* begin DOCUMENT EXTRACT *

Thursday, December 1, 2011


By Frantzi P. Manuel

The earliest Utopian visions are that of a paradise that does not exist on earth. It’s a paradise after death. And they don’t just depict a single person. It’s a vision of a whole lot of people wandering through this beautiful garden and talking to one another. It’s not a solitary paradise; it’s a community. But there’s no connection to reality - immortality was a given, for example. These visions are ethereal. The early Utopian thinkers were not social revolutionaries or social activists; they were pure dreamers.

From the very beginning, people thought in terms of realities other than those of everyday life. And that’s apparent in the evolving nature of paradisiacal Utopias over time. You have the Garden of Eden, with the earth’s “earliest inhabitants,” Adam and Eve, and there is a sharp difference between the paradise of Eden and what happens after the serpent enters the garden. Then you have the future paradise, the days when the Messiah arrives. There is the “world to come” as compared with the world as it is.

* end DOCUMENT EXTRACT *
* begin INFORMATION GIVEN *

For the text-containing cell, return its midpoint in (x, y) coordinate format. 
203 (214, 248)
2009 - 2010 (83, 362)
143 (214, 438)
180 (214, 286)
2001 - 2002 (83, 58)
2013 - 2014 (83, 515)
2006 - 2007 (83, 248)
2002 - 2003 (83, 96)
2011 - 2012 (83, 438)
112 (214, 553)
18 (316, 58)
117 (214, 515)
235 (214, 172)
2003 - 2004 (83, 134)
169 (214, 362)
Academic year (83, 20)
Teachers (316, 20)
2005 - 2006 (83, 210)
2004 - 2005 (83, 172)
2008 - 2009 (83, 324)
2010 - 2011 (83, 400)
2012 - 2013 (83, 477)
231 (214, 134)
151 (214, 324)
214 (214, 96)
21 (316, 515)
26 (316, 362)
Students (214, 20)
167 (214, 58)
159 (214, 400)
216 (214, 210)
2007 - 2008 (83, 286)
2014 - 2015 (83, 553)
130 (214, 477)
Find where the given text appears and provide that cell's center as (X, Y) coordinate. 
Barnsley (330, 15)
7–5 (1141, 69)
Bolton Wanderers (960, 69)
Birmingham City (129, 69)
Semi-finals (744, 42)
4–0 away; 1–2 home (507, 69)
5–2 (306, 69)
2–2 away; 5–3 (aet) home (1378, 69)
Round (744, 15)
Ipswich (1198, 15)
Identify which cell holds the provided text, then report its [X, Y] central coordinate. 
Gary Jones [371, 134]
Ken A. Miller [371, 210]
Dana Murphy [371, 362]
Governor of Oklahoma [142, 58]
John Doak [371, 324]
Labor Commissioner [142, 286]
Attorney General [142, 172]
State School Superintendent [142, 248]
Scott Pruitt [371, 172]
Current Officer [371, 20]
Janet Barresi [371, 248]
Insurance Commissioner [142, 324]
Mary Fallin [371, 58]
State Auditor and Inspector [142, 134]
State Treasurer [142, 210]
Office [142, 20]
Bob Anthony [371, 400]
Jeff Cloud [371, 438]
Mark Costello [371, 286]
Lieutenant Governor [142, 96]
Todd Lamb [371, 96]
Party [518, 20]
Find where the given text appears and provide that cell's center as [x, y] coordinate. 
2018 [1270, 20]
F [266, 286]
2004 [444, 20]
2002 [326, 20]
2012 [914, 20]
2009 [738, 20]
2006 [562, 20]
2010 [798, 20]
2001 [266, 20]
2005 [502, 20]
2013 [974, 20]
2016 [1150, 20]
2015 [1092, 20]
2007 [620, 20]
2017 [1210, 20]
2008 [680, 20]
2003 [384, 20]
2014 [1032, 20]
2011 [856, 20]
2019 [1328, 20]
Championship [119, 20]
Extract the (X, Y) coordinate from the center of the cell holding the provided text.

* end INFORMATION GIVEN *

EXERCISE TASK A
Do these statements agree with the passage on Utopian visions? Answer yes or no for each, quoting the words of the passage that decide it.
(i) The earliest Utopian visions describe a paradise located on earth.
(ii) The paradise in these visions is a community rather than a solitary one.
(iii) The early Utopian thinkers were social activists.
EXERCISE TASK B
In the passage on Utopian visions, who are named as the earth's "earliest inhabitants"?
EXERCISE TASK C
Carry on the passage on Utopian visions from its last sentence.

WRITTEN REPLY A
(i) No: "The earliest Utopian visions are that of a paradise that does not exist on earth."
(ii) Yes: "It’s not a solitary paradise; it’s a community."
(iii) No: "The early Utopian thinkers were not social revolutionaries or social activists; they were pure dreamers."

WRITTEN REPLY B
Adam and Eve.

WRITTEN REPLY C
The visions of paradise found in the paintings of fifteenth-century Italian artist Giovanni di Paolo were of literate people - nuns, priests, monks - who were meeting and talking together in a beautiful garden. There was natural beauty, but there was also lofty discourse. You then have the Age of Exploration. What vision of paradise pushed Columbus, for example, to venture out to the New World, and did he think he had come upon it when he reached South America? Because whole new lands and new societies opened up, as compared with the old lands of Europe. What pushes us? Fame? Money? We cannot create any generalities about notions of paradise. But one thing remains: There is a division or a distinction between paradise and what people are facing in everyday living.

The sense that one could create Utopia here in this world starts with the work of Thomas More in the early sixteenth century. You don’t find this kind of thinking earlier than that. Even a hundred years earlier, Utopia was much more otherworldly. But with Thomas More, man rather than God is now conjuring life on earth. The idea of Utopia is More’s invention, and it’s very much linked to the life he’s actually living in the sixteenth century. It takes off from there. He doesn’t think that his Utopia will take place after you die and get resurrected. It becomes concentrated on this world.

Thomas More thinks in terms of a whole society with nice proper gardens and decent relationships, which he describes in detail. He thinks it through. And he’s laughing; he’s enjoying it, but he’s serious, too, because he is well aware of the faults of the society in which he lives. He is critiquing the Tudor monarchy of King Henry VIII, and it is a very shaky monarchy. All sorts of things are happening, and More is very much a man of ideals, principles, and faith. After all, he gets beheaded because he upholds his allegiance to the Catholic Church and breaks with the king, which is ultimately recognized; and eventually he is canonized as a saint. He was a brilliant man, a very well educated man, a man who not only thinks ahead but acts on it. For example, he has his daughters educated. He stands out in his world. Thomas More was a different kind of dreamer.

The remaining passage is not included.